The subject of a sentence is the thing or person carrying out the main action. It is usually the noun, pronoun, or noun phrase of the sentence and is the thing that acts on the verb and object.

Most sentences follow the subject + verb + object structure, although this is not always the case.

While all of this may sound easy enough to follow, sentences can be complex, and naturally, so can their subjects! Below are examples of different subject types and where you might encounter them.

What are the three main types of Subjects?

There are three main types of subjects that we need to know about: simple subjects, compound subjects, and noun phrases.

1) Simple Subjects

Simple subjects in a sentence structure are usually the most easily recognizable since they only form one word or noun.

One example of a simple subject is the following phrase:

“The child threw the ball.”

The subject is the word ‘child,’ as this is the thing that is affecting, through the verb ‘threw,’ the object, which is, in this case, the ‘ball.’

While simple subjects usually feature just one word, they can encompass groups of people or things, such as ‘troops’ or a ‘herd.’

2) Compound Subjects

In a similar vein to simple subjects, compound subjects also feature a noun being acted upon by a verb and object.

However, in this case, pronouns and noun phrases may be added to the noun to facilitate more than one subject.

For example, we can see an example in this sentence:

“Tom and his mum went to the market.”

Here, the two subjects are ‘Tom and ‘his mum.’ It differs from a simple subject, as not only is there more than one subject, but there is also an inclusion of the pronoun ‘his.’ In addition, the conjunction ‘and’ connects the two subjects.

3) Noun phrases

So, what happens if we want to add more information to a subject in a sentence? It is where noun phrases come in.
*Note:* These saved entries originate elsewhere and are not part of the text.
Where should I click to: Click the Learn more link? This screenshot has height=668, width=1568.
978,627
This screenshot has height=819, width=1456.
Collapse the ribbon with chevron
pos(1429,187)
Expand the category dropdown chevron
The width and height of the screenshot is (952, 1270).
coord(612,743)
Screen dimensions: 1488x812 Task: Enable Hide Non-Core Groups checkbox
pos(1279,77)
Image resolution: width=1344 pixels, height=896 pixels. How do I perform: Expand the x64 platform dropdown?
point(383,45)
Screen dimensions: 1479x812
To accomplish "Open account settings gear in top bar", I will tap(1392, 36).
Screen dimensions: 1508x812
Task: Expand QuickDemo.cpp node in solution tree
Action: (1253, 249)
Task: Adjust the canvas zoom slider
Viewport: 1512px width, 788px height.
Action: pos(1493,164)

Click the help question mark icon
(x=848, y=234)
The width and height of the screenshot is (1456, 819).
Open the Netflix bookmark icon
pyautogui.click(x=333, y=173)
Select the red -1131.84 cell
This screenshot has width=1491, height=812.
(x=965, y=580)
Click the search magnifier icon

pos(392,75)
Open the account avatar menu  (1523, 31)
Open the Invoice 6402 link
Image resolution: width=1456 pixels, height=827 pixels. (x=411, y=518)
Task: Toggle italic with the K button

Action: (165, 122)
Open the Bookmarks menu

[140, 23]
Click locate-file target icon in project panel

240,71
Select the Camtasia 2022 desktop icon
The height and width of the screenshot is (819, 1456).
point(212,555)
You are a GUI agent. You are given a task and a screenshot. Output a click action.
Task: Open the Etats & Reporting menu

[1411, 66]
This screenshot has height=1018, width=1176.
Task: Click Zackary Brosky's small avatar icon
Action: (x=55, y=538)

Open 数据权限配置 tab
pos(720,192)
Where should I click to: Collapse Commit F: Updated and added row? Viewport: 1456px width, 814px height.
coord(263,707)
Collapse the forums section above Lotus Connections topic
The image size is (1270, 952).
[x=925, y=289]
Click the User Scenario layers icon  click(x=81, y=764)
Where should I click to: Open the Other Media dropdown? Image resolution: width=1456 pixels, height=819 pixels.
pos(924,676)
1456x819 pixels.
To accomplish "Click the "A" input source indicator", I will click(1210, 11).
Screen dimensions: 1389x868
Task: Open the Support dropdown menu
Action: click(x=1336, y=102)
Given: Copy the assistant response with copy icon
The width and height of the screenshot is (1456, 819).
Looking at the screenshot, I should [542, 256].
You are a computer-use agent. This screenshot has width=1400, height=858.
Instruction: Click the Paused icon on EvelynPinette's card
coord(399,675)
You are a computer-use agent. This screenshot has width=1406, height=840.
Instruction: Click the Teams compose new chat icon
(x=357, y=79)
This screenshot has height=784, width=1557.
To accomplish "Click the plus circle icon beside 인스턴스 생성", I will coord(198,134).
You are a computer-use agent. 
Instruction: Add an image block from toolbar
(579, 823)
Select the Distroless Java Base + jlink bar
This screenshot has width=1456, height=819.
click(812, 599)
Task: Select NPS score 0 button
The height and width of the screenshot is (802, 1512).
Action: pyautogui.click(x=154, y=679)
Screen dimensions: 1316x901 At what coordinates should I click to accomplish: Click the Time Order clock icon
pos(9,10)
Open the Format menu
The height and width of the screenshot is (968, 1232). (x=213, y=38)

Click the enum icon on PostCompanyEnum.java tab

With noun phrases, a selection of different words, such as pronouns, verbs, and modifiers, come together to form a singular noun.

Let’s look at an example:

“Everyone is loudly talking and will need to be quiet.”

While it may be tempting to label ‘everyone’ as the singular subject, it would not be suitable in this case. It is because more description is added, which changes the nature of the subject from simply ‘everyone’ to everyone talking loudly.

As a result, a noun phrase is formed.

Subject and object in a sentence

While we’re already familiar with a subject, the object in a sentence is very different. Rather than acting upon a verb, the object is the thing, person, or place involved in or receives the action. While all complete sentences must have a subject, not all require an object.

The subjects and objects in a sentence get talked about a lot about one another, so it’s essential to look at how they interact. So let’s read on to take a look at examples of how these sentence components interact with each other.

“The student ate a healthy salad lunch.”

From this example, we can see that The student is the subject because they act upon the verb, ‘ate’ in this case. Meanwhile, the salad lunch is the object.

When looking at the subject and object in a sentence, it’s important to note that the object that a subject acts upon can either be direct or indirect. But what does this mean?

To help us understand direct and indirect objects, let’s take a look at a couple of examples:

“The basketball player threw the ball into the hoop.”

This sentence features a direct object (the hoop), where the thing directly receives the action of a verb carried about by the subject (the basketball player). These objects are easy to spot because they typically answer the questions “who” or “what.”

“The football player passed the ball to Jack.”

From looking at the subject and object in a sentence like this, we can see that they’re slightly different. The object (Jack) is an indirect object which answers the questions “to whom” or “for whom.” They only appear in sentences with a direct object (the ball).